— Short problem —
Convert the records below into a Markdown table with the columns "Row" and "Entry". Number each line in order under "Row", put the line under "Entry", and leave out blank lines.

-- Begin Data shown --

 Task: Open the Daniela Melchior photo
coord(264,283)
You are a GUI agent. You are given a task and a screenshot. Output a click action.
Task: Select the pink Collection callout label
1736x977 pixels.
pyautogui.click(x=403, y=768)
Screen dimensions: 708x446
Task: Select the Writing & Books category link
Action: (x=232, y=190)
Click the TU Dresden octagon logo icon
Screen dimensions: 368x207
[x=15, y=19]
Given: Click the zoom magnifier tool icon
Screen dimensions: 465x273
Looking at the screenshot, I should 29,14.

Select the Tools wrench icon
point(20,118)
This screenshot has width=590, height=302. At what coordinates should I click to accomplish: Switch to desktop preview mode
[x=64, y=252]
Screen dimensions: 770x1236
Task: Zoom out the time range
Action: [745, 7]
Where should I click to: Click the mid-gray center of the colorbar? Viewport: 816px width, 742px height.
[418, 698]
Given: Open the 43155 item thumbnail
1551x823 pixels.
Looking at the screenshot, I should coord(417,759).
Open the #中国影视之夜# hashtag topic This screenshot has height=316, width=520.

-- End Data shown --

— Problem solution —
| Row | Entry |
|---|---|
| 1 |  Task: Open the Daniela Melchior photo |
| 2 | coord(264,283) |
| 3 | You are a GUI agent. You are given a task and a screenshot. Output a click action. |
| 4 | Task: Select the pink Collection callout label |
| 5 | 1736x977 pixels. |
| 6 | pyautogui.click(x=403, y=768) |
| 7 | Screen dimensions: 708x446 |
| 8 | Task: Select the Writing & Books category link |
| 9 | Action: (x=232, y=190) |
| 10 | Click the TU Dresden octagon logo icon |
| 11 | Screen dimensions: 368x207 |
| 12 | [x=15, y=19] |
| 13 | Given: Click the zoom magnifier tool icon |
| 14 | Screen dimensions: 465x273 |
| 15 | Looking at the screenshot, I should 29,14. |
| 16 | Select the Tools wrench icon |
| 17 | point(20,118) |
| 18 | This screenshot has width=590, height=302. At what coordinates should I click to accomplish: Switch to desktop preview mode |
| 19 | [x=64, y=252] |
| 20 | Screen dimensions: 770x1236 |
| 21 | Task: Zoom out the time range |
| 22 | Action: [745, 7] |
| 23 | Where should I click to: Click the mid-gray center of the colorbar? Viewport: 816px width, 742px height. |
| 24 | [418, 698] |
| 25 | Given: Open the 43155 item thumbnail |
| 26 | 1551x823 pixels. |
| 27 | Looking at the screenshot, I should coord(417,759). |
| 28 | Open the #中国影视之夜# hashtag topic This screenshot has height=316, width=520. |